Контрреволюция в СССР. Продолжение
anlazz — 15.08.2019 В прошлом посте была показана опасность контрреволюционных действий, вытекающих из самой природы революции. Согласно которой устранение наиболее резких противоречий «прежнего режима» - то есть, тот самый момент, который, по существу, и является главной целью революции – неизбежно ведет к сокращению числа ее сторонников. (Поскольку, получив указанное устранение, они теряют потребность в поддержке революционных сил.) Скажем, для Октябрьской революции 1917 года – а, по существу, и для все Революции 1917, начиная с Февраля – ключевыми вопросами были вопросы о земле и о мире. Поэтому, получив по «Декрету о земле» право бесплатного пользования земельными ресурсами, а по Брестскому миру – возможность вернуться домой, крестьяне снизили поддержку большевиков.
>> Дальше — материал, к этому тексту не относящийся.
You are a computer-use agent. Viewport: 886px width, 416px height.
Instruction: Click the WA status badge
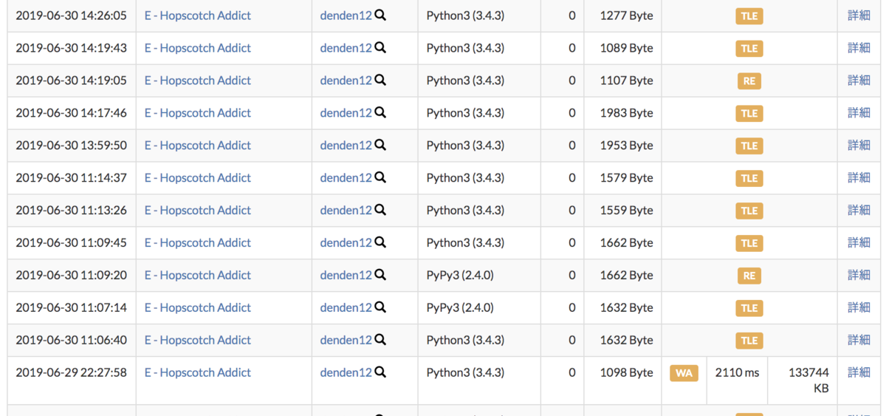(684, 373)
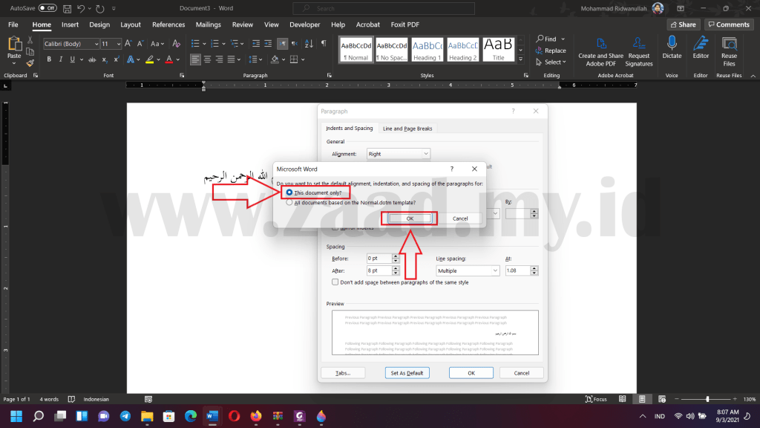Open Telegram from the Windows taskbar
The width and height of the screenshot is (760, 428).
pyautogui.click(x=125, y=415)
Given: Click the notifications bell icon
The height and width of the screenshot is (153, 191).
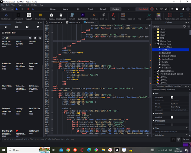Looking at the screenshot, I should pos(183,9).
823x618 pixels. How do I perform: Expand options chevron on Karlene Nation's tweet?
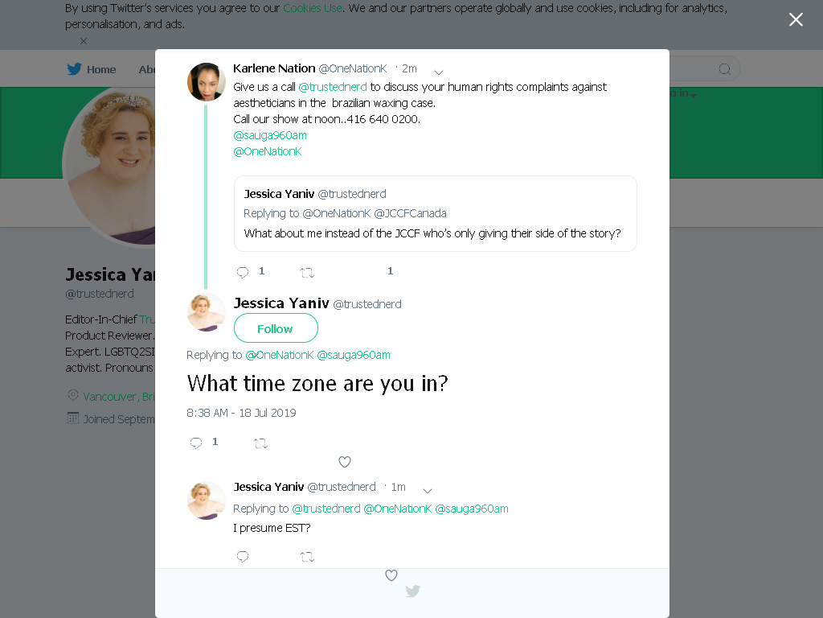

Более того – определенная их часть (в виде представителей «казачьего юга») перешла в контрреволюционный лагерь. (И только очевидная деструктивность Белых не позволила этому процессу распространиться на более широкие круги населения – а затем и вызвала «обратный переход» своих сторонников на сторону Революции.)Ну, и самое главное: указанное свойство «революционного общества» - которым, по сути, и являлся СССР - оставалось актуальным вплоть до самой его гибели. То есть – до 1991 года, когда указанная контрреволюция все же смогла охватить большую часть советского населения, после чего победа ее стала неизбежной. С точки зрения социальной динамики этот момент еще раз показает тот факт, что советское общество оставалось до самого конца переходным. (Т.е., не могущем существовать в стационарном состоянии, что, в свою очередь, было связано с наличием в нем противоречивых подсистем, относящихся к различным историческим эпохам.) И значит – неизбежно требующем поддержания «динамического равновесия», т.е., необходимости постоянного устранения проблем, созданных на предыдущей итерации устранения проблем.
* * *
Ничего сложного тут, кстати, нет – вплоть до 1960 годов с данной задачей вполне справлялись. Но после указанного времени, перейдя к т.н. «развитому социализму», советские люди уверились в том, что они «вышли на плато», и могут теперь «расслабиться». (Прежде всего, это касается руководства – но не только.) Что и стало, в конечном итоге, началом конца страны. Но было ли это положение неустранимым? В том смысле, что действительно ли утрата расположения пролетариата – в смысле, самых широких масс советского народа – к Советской же власти, которое началось еще в конце 1960 годов, а в 1980 стала для СССР фатальным, обязательно должна была случиться? Как не удивительно, но на этот вопрос можно ответить и «да», и «нет».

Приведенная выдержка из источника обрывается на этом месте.